Officers from 25 cadres outside the administration cadre of the Bangladesh Civil Service on Tuesday alleged that the present Public Administration Reform Commission was likely to fail and would end up existing only on paper, just as it happened in the past.Â
They said that the commission would not be successful if it ignored their protest against the dominance of the administration cadre in promotion, facilities and status, said a press release.
The release was issued by the Inter-Cadre Discrimination Elimination Council as on the day it held a seminar on ‘Reformation of public administration: expectations and achievements’ at the Institution of Engineers, Bangladesh in the capital.
Since the Public Administration Reform Commission disclosed its draft recommendations on December 17, 2024, civil servants under the administration cadre and the rest 25 cadres had been at loggerheads, demanding their fair shares in the government administration jobs.
The reform commission recommends reserving 50 per cent quota only for the administration cadre officers aspiring for deputy secretary posts, which the protesting 25-cadre officers have disproved of.
Council members also alleged that 12 officers from the 25 cadres were recently suspended over a ‘trifling’ matter of involving in a row with administration cadre officers on Facebook.
They also alleged that the reform commission was biased towards the administration cadre and submitted the final report ignoring the suggestions and demands of the other cadres.
Presenting the keynote paper at the seminar, council coordinator Muhammad Mofizur Rahman said that all the 26 commissions and committees established in the past for public administration reform had failed.
This time too, the commission would eventually end up being only on paper, although it was formed with the good aim to build a people-oriented, accountable, efficient and neutral public administration, he continued.
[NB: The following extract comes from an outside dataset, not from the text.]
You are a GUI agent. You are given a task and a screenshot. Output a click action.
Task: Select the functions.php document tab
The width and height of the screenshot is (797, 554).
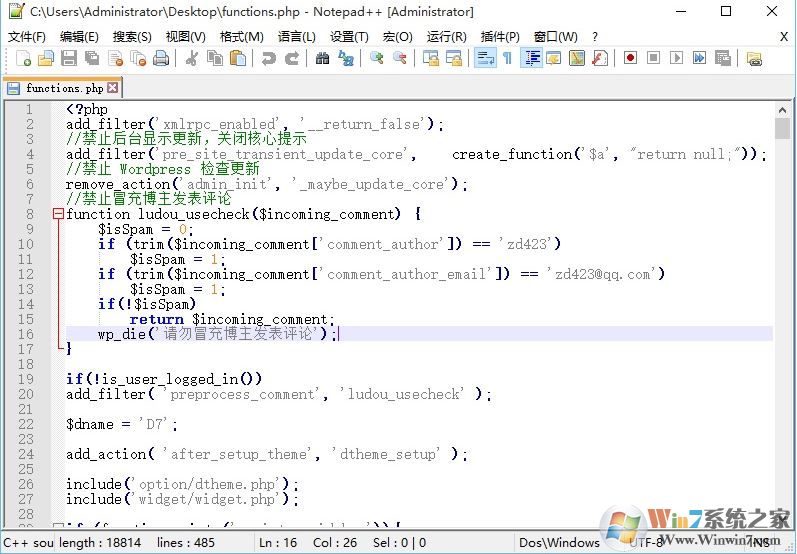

Without meeting their demands of eliminating the dominance of the administration cadre over the other cadres and the suspension of departmental actions against 12 officers from the 25 cadres, no reforms would be acceptable, he added.
Council coordinator Md Jamilur Rahman chaired the seminar, addressed, among others, by Jahangirnagar University history professor Mohammad Golam Rabbani, senior journalist and columnist MA Aziz, writer and columnist Firoz Ahmed, Gono Odhikar Parishad general secretary Rashed Khan, National Citizen Party education and research secretary Foysal Mahmud Shanto, and Institution of Engineers, Bangladesh general secretary Khandker Manjur Morshed.